But no matter his successes, Jordan's modesty remains deep-rooted. Try asking him, for example, to detail his greatest accomplishments.

"One of the funnest things to do is still to headline a show in my hometown," he answers. "It's really nice to have Mom get to see that, when I come back and a place fills up just to see me."

And then he hedges: "Not all based on my talent, of course—I have good friends."

You get the sense this is sincerity, not shtick. And so it's not surprising Jordan is so popular with his peers in the scene—other comics, club staff and promoters. His buoyancy can be hard to crack. In conversation, he is resolutely determined not to complain—he'd rather profess his love for Portland or describe how he cried tears of joy watching good friend Ron Funches perform on Conan. After a recent show at EastBurn, over a shot of Jameson and a tallboy of PBR, Jordan seems physically pained when describing disengaged audience members at the back of the room. He's apologetic when he interrupts our interview to write down an idea for a joke.

Comedy, Jordan says, is one of three things he's good at—along with tae kwon do and skateboarding. But if there's anything he makes clear, especially offstage, it's that he doesn't want to sound like a braggy asshole. "When there are things people are good at and they say they're not, it really bothers me," Jordan says. "I'm good at those three things and bad at everything else, and I have no problem saying that."

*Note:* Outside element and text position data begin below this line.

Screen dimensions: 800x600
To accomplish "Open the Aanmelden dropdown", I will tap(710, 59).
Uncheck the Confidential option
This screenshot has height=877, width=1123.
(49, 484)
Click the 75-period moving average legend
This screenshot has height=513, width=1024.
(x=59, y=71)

Though his act has become more polished over time, he still sounds like a friend spinning an amusing yarn over a beer rather than someone who's manufactured a punch line. And his distinctive mix of language is simply fun to listen to: He blends hip-hop vernacular and skate slang—things are "buck," "ill," "chill," "gangster"—with phrases your grandfather, or maybe Hank Hill, might drop. Someone is "shooting from the hip" or "stuck behind the eight ball." What results is incongruous but unforced, especially coming from someone who resembles, in Jordan's own words, an unpublished author or youth pastor.

“But,” he adds, “one of those cool youth pastors.” 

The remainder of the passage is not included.